Even though the project team has some banks on board, the CalBank boss believes that local banks must be deliberately supported to sustain development and the project implementers must see 1D1F as a platform that can develop the local banks.
“I don’t think that any of them has sat down to look at the balance sheet of banks to say: ‘look, these banks are naturally predisposed to gain medium- to long-term loans, so let’s support them so they support our One District, One Factory project’.
“There are banks in the country which do only three-month cycle loans, so you do not go and give government resources to those banks; because in any case their DNA will not allow them to do these loans,” he said.
Development, Mr. Adu argued, “is not by happenstance” – and governments, when they come to power, should understand this and use their enormous resources to support and grow local industries, including banks.
The Ministry of Trade and Industry this week signed contracts with the China National Building Materials Corporation in Accra for the construction of 22 factories under the ‘One District, One Factory’ (1D1F) initiative.

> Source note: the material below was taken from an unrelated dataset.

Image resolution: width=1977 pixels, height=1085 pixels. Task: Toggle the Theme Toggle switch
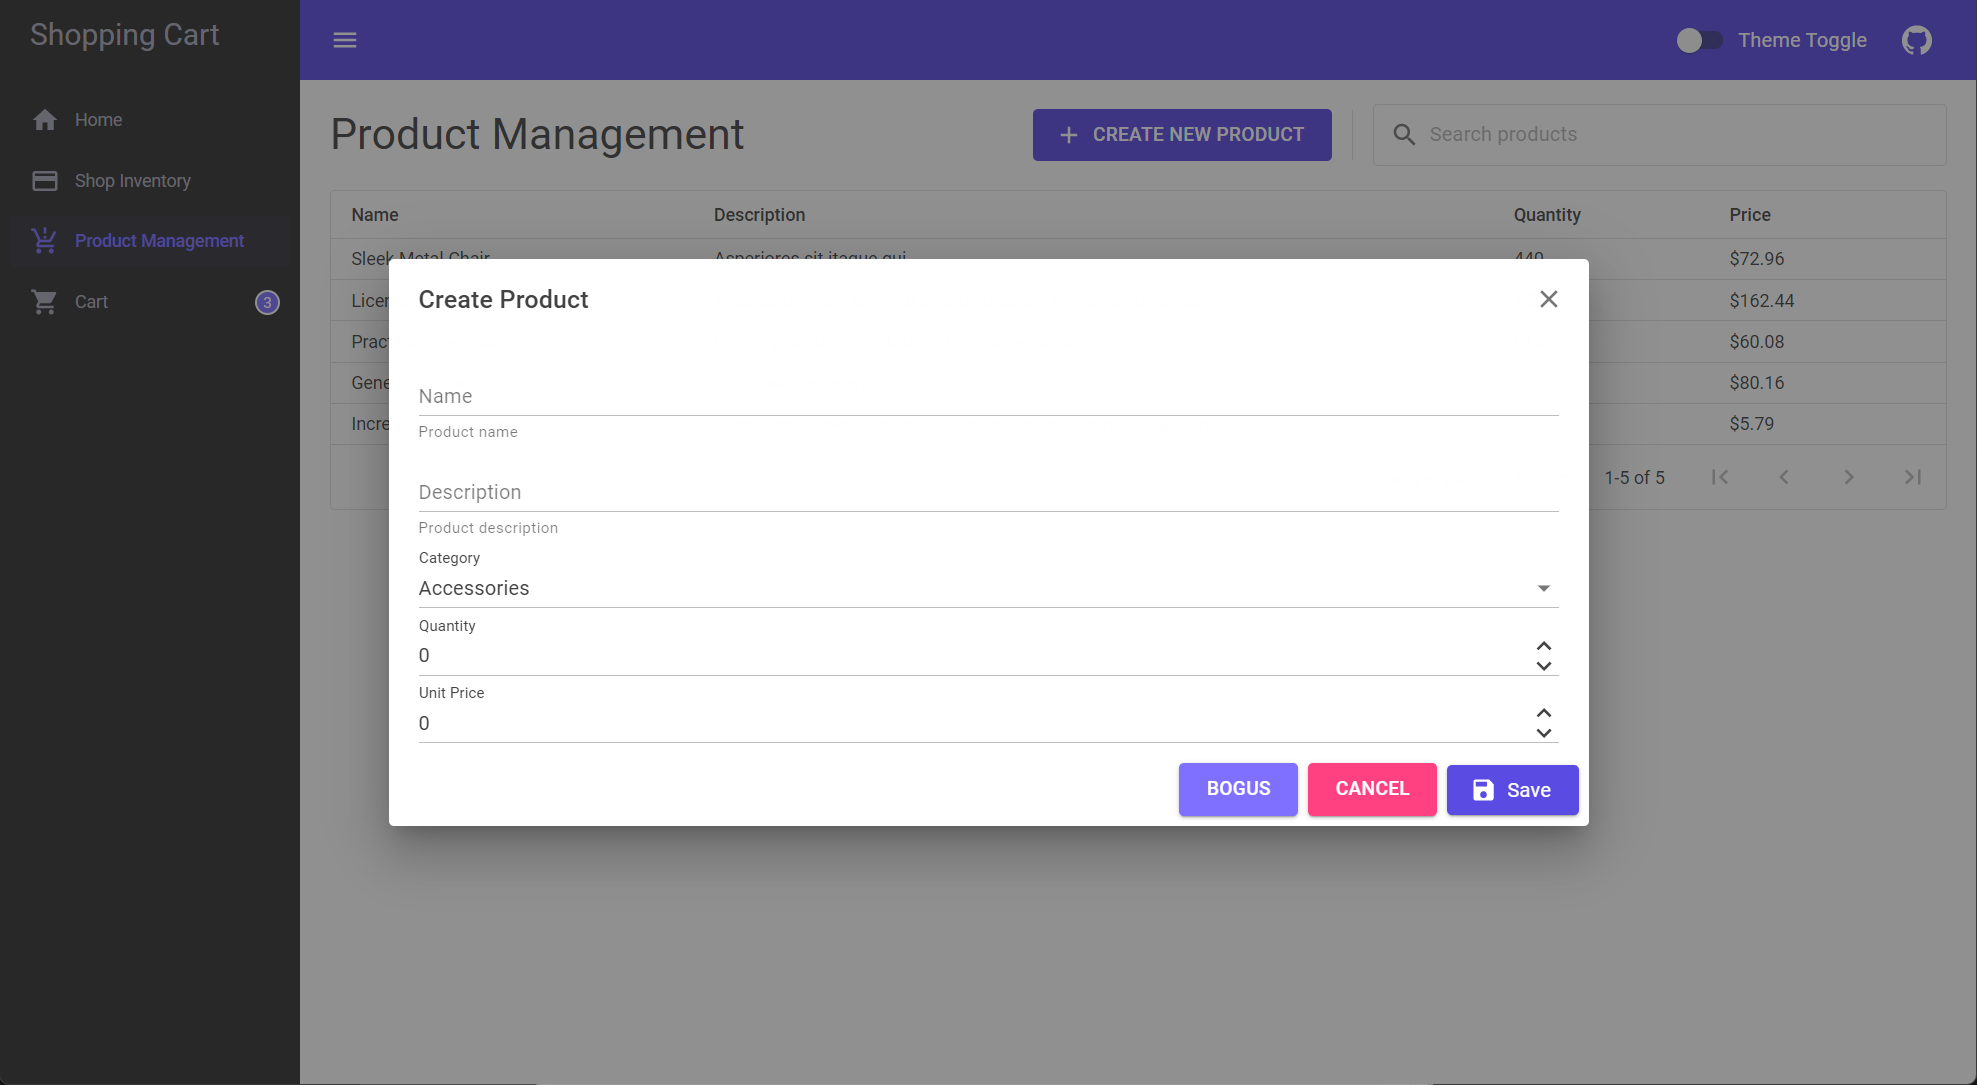(x=1699, y=40)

The 22 Engineering Procurement and Construction contracts were signed between some Ghanaian business executives, selected district assemblies represented by the ministry, and the Chinese contractors. The projects, valued at US$400million, are to be sited in 22 districts across the 10 regions.
The 1D1F initiative is designed as a comprehensive programme for rural industrialisation, involving the setting-up of at least one medium- to a large-scale factory or industrial enterprise in each of the administrative districts of Ghana, based on the natural resource endowment or comparative advantage of each district.
The trade ministry says a total of 707 business plans have been received from business promoters – out of which 602 have been reviewed by the Technical Support Group (TSG) of the ministry, with 313 of the plans considered to be feasible for implementation.
The MMDCEs are expected to provide infrastructural support in the form of land, water, electricity to attract potential investors into the various districts.
The programme is expected to facilitate the creation of between 7,000 to 15,000 jobs per district, and between 1.5 million and 3.2 million nationwide by end of 2020.